I have discovered the lies and the truths that will set you free.
They are applicable to life and to business and M2M80 my online programme (DIY or in a small group supported by me) covers the 8 principles which I now live by, in detail.
For a taster go sign up for my free 8 day ecourse but because I know how busy you are, I want to share with you a summary of it all, so you get the general gist.
My 8 principles reveal 7 lies and 7 truths most of us are accidentally living by. Taking note of these will change your life for the better:
Step one: From numbness to AWARENESS
The LIE is: No one wants to hear the bad stuff.
The TRUTH is: Your vulnerability is what makes you attractive.
The principle is AWARENESS – the work is an ongoing exploration…

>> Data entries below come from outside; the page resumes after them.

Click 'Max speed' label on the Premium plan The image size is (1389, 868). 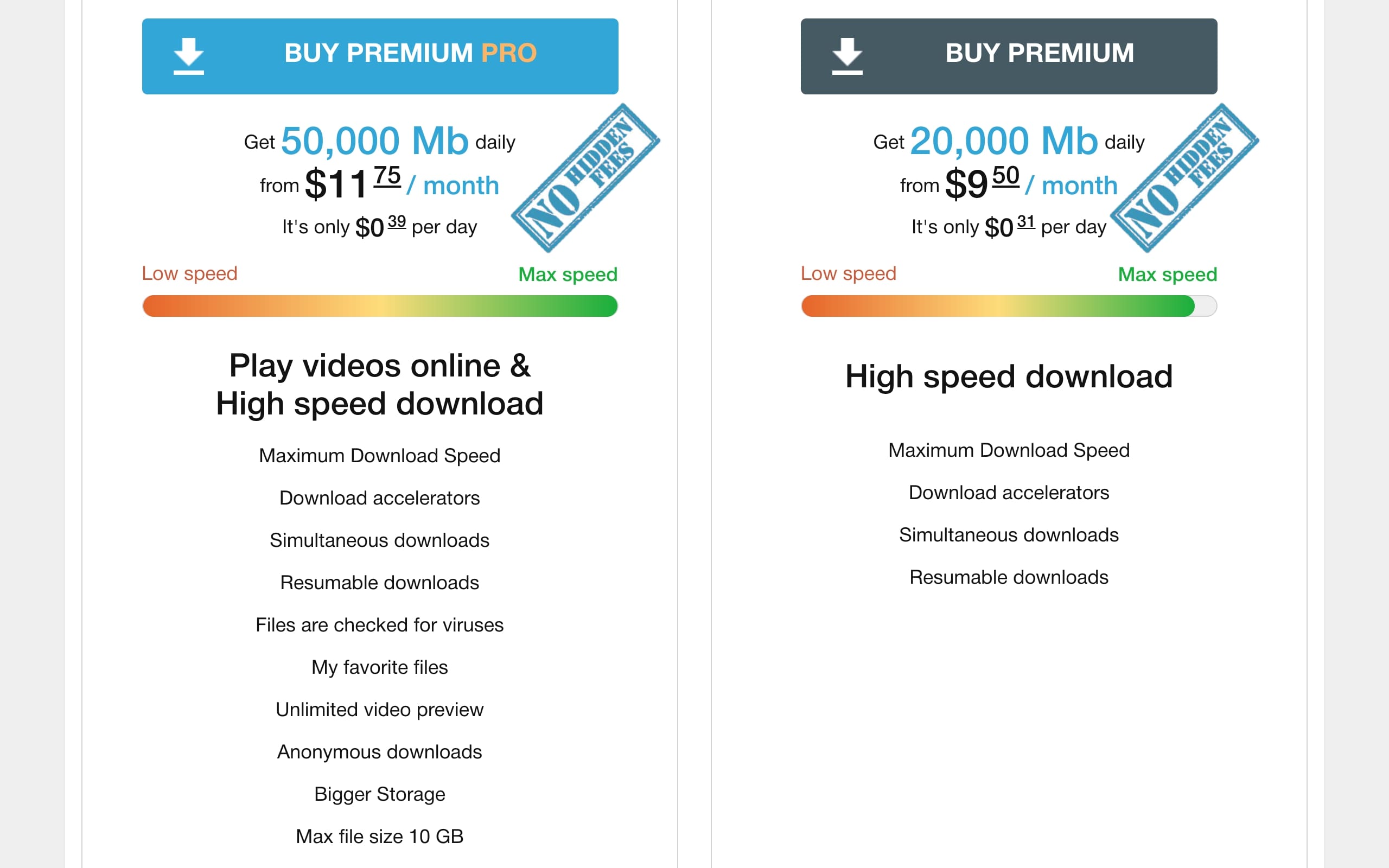coord(1168,275)
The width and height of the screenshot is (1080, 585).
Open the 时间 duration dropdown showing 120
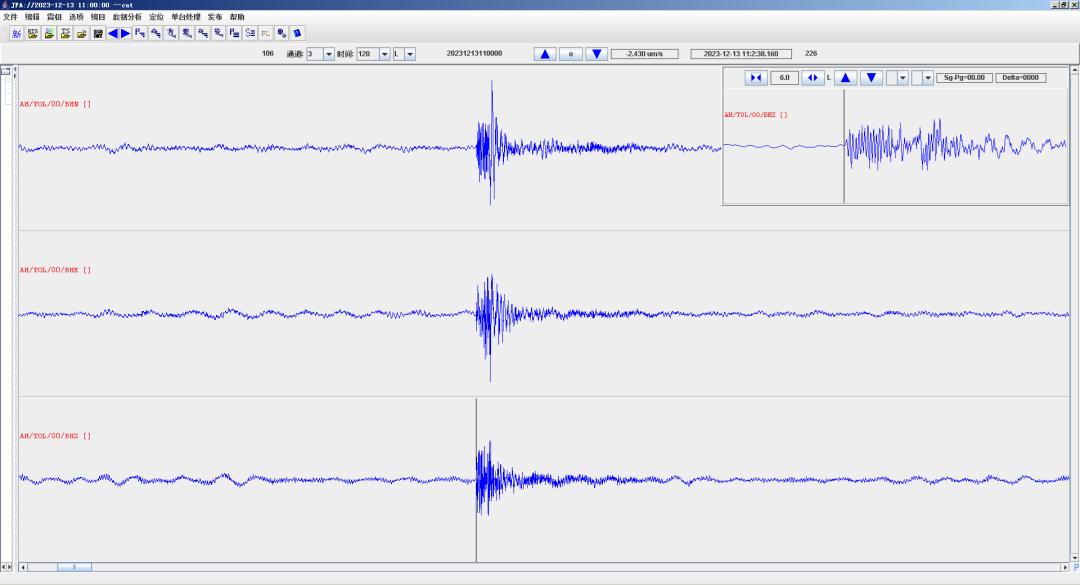(x=385, y=54)
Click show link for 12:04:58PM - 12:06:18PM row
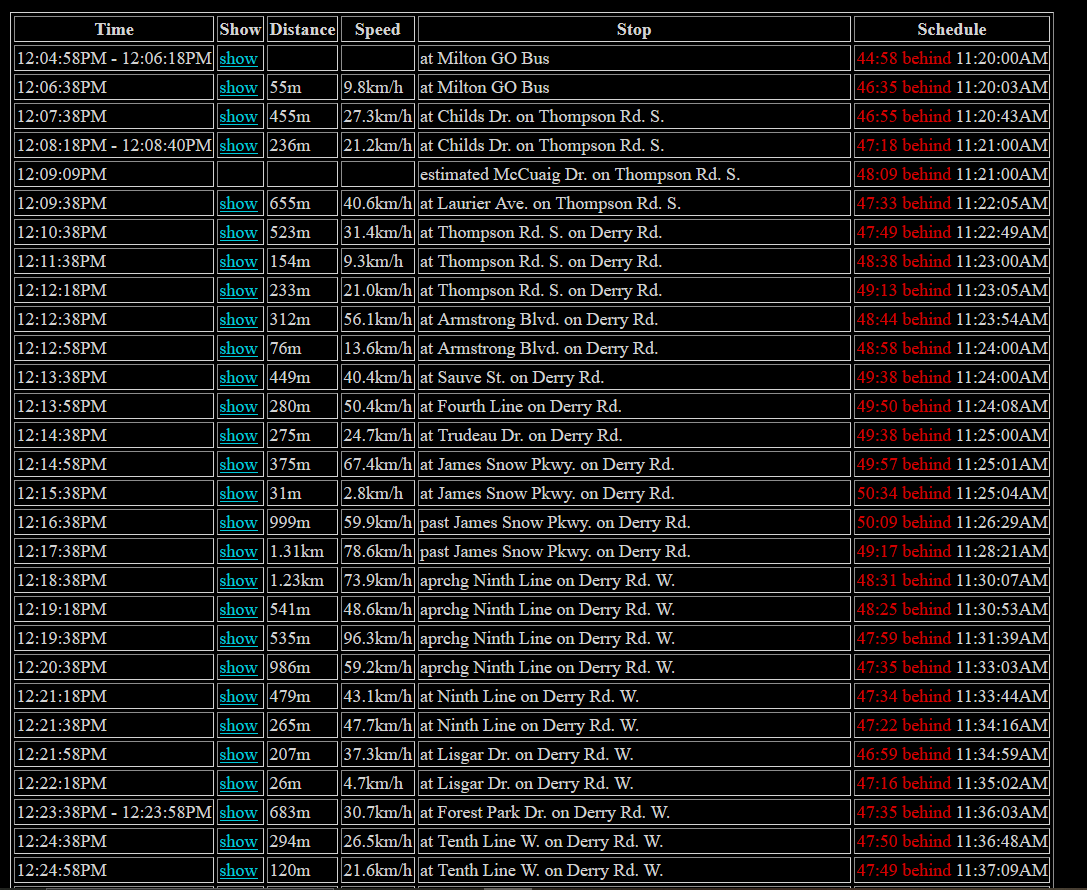This screenshot has width=1087, height=890. click(238, 59)
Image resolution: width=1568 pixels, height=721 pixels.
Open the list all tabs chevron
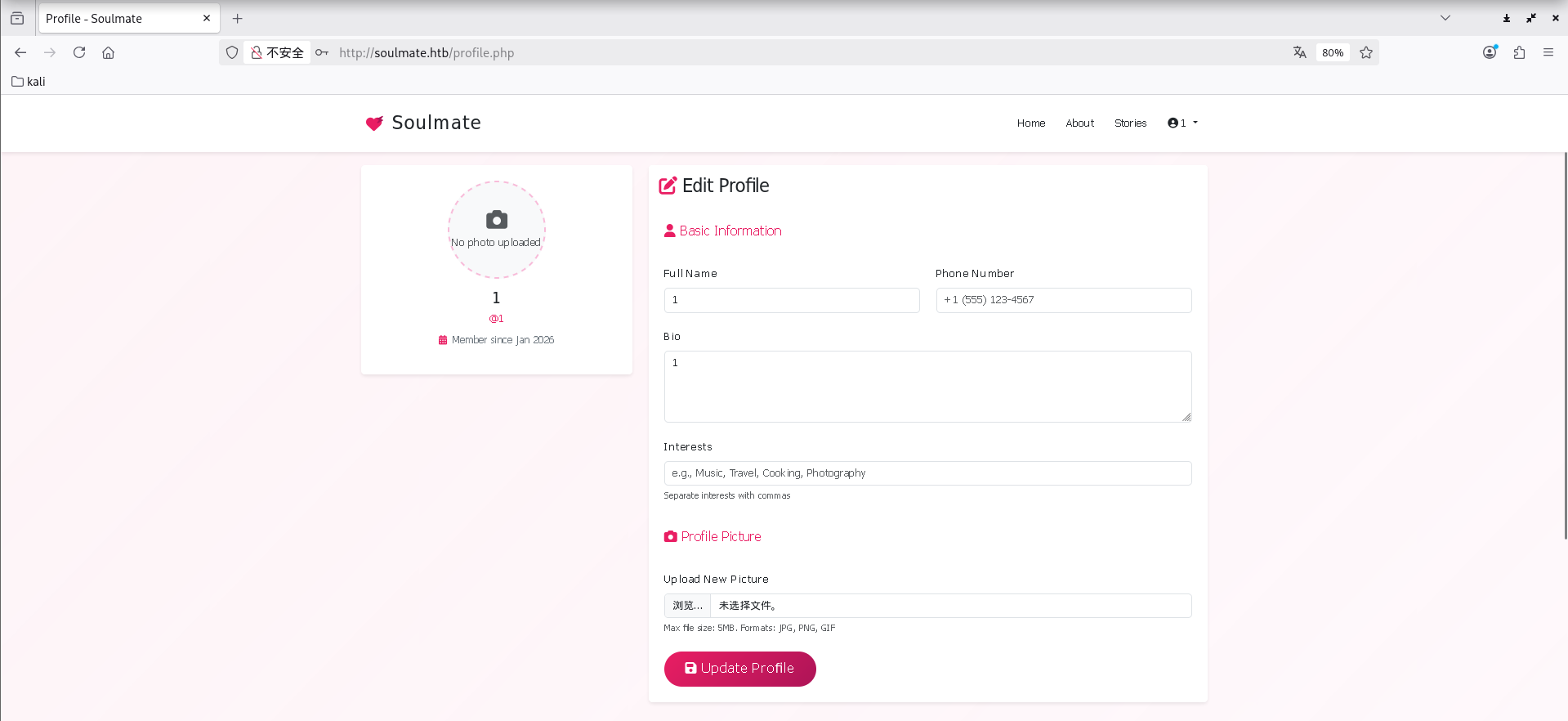(x=1445, y=18)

Ponder on this, the last time someone shared a vulnerability with you did you feel more or less connected with them? More right? Connection is what makes relationships, vulnerability is beautiful and powerful.
Step two: From apathy to ASPIRATION
The LIE is: People will hate me if I have it all.
The TRUTH is: The more you have, the more you have to give.
The principle is ASPIRATION – we will continue to birth new desires, again and again
We get in our own way, we have out-dated and limited beliefs that we will somehow change or be treated differently if we have everything we have ever wanted. The thing is that money only amplifies who you already are, and the people in your life worth engaging with will be happy for you not threatened. You may lose people along the way, (you may not) and you will find more, people who support and encourage you and who are on the same path. When you have it all, when your cup is full you will have so much more to give, so what are you waiting for ASPIRE to greatness!! Dream as BIG as you want – there’s less competition at the top, and equally have no small dream shame, your dream is valid and perfect how ever big, small, near or far from where you are right now.
Step 3: Judgement and ACCEPTANCE
The LIE is: There is a right way and a wrong way.
The TRUTH is: There is no one size fits all.
The principle is ACCEPTANCE – we all have work to do in this area
Judgement gets a bad rap, lets be clear about this – your judgements are what have kept you safe. AND at the same time making quick judgements based on old or bad information isn’t great. Be watchful of your mindset, of how closed minded you are being. Understand and ACCEPT that you have control over YOUR thoughts, beliefs, behaviour and reactions and NO ONE ELSE’s. There is no right or wrong way, trust yourself and find your own path!
Step 4: From apathy to ACTION
The LIE is: Hard work is all it takes OR If I believe it enough it’ll happen for me.
The TRUTH is: Inspired action is the only action worth taking.
The principle is ACTION – are you a do-er or a be-er by default?
Abraham Lincoln is quoted as saying “If you gave me six hours to chop a tree, I’d spend the first four sharpening my axe.” Preparation and analysis is SO important. Taking steps that will propel you forward, rather than taking action for the sake of being busy. BEING is just as valid and useful as DOING sometimes, and similarly ‘Perfection is the enemy of done’ – what are you waiting for?
Step 5: From blame to ACCOUNTABILITY.
The LIE is: It’s not my fault.
The TRUTH is: Life is happening for you to not you.
The principle is ACCOUNTABILITY – self responsibility is an ongoing life long pursuit.
Throughout all of the trials and difficulties that life throws our way it is easy to blame our circumstances or our lack of resources for the situations we find our selves in, but what if we are here to learn? What if it’s all just an experience and the lesson is in learning to stay true to ourselves and ask for help when we need it and not blame but simply ‘be’ with the discomfort??
Step 6: From IGNOR-ance to ACKNOWLEDGEMENT.
The LIE is: Praise or acknowledgement from others means I have made it.
The TRUTH is: The more I love my decisions the less I need others to.
The principle is ACKNOWLEDGEMENT – Feedback over failure / no win:lose, choose win:win
Taking time to acknowledge your own journey, successes and failures (or feedback) is essential. Top performers celebrate the small wins, each piece of progress is marked and acknowledged. How will you acknowledge yourself?
Step 7: From criticism to APPRECIATION.
The LIE is: When I have ‘X’ or when I am ‘X’ I will be happy.
The TRUTH is: Your definition of success sucks!!
The principle is APPRECIATION – cultivating an attitude of gratitude is to go against our human negativity bias, so requires ‘work’.
Happiness is not a destination, it is a day to day thing. It’s there in the mundane, in the details. It’s all about a decision to be happy now, choosing joy in each moment, achieved with an attitude of gratitude.